#### [SUPPLIED RECORDS]

++++++++++++++++++++

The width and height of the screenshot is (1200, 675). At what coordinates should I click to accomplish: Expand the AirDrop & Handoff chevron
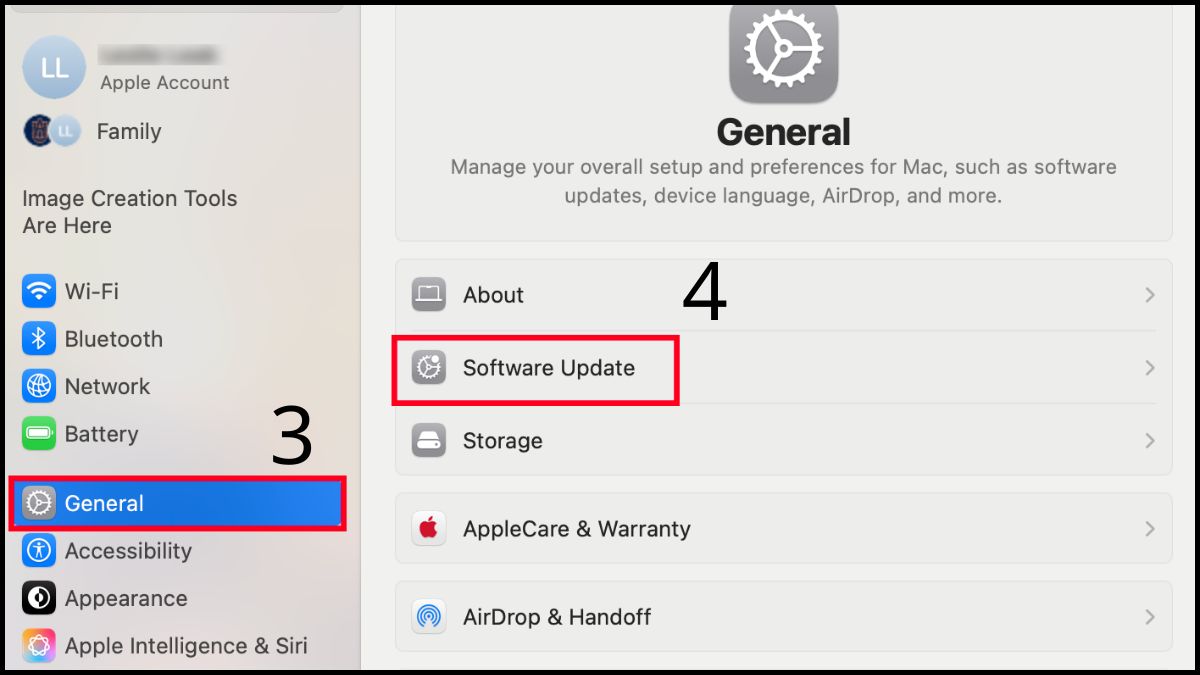[1148, 617]
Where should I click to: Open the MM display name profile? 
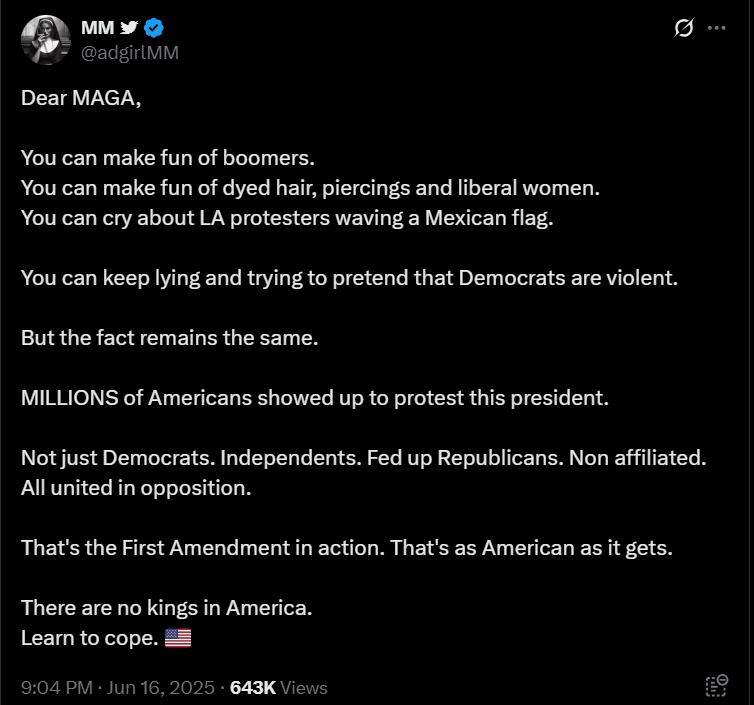point(98,27)

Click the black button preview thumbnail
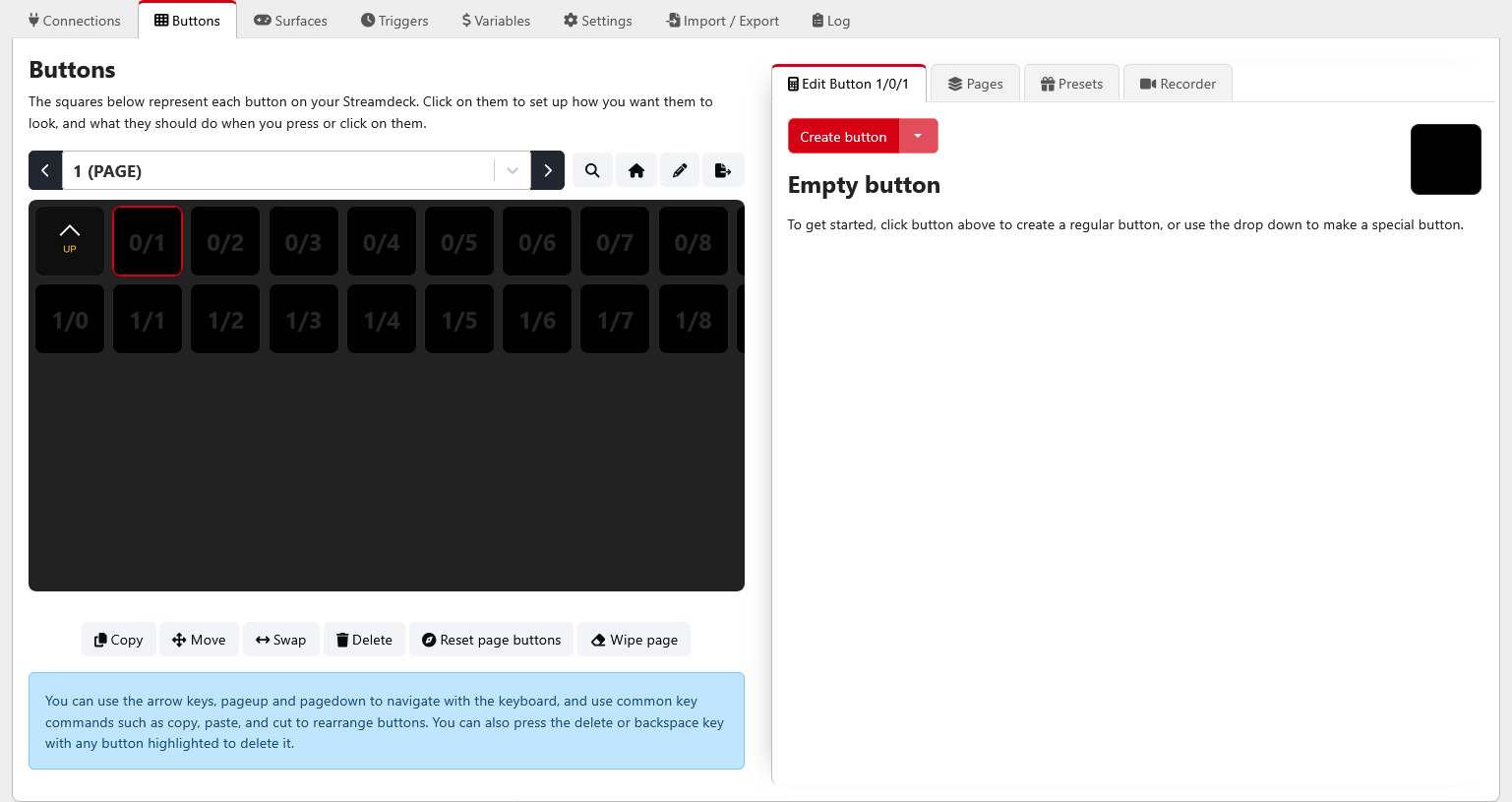[x=1445, y=159]
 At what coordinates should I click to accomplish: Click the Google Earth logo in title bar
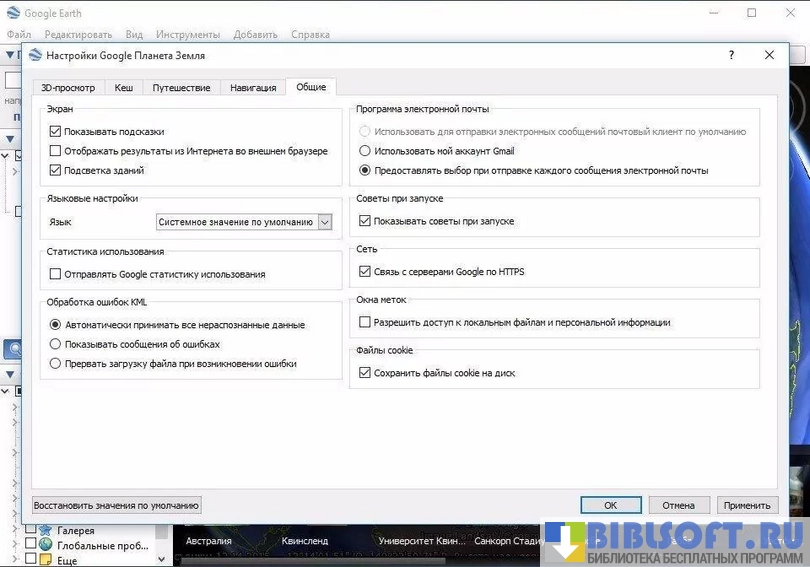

++++++++++++++++++++

#### [ACTION ITEM]
From the first line to the last, write out the data exactly, dropping any pictures.

#### [TASK RESULT]
The width and height of the screenshot is (1200, 675). At what coordinates should I click to accomplish: Expand the AirDrop & Handoff chevron
[1148, 617]
Where should I click to: Open the MM display name profile? 
point(98,27)

Click the black button preview thumbnail
[x=1445, y=159]
 At what coordinates should I click to accomplish: Click the Google Earth logo in title bar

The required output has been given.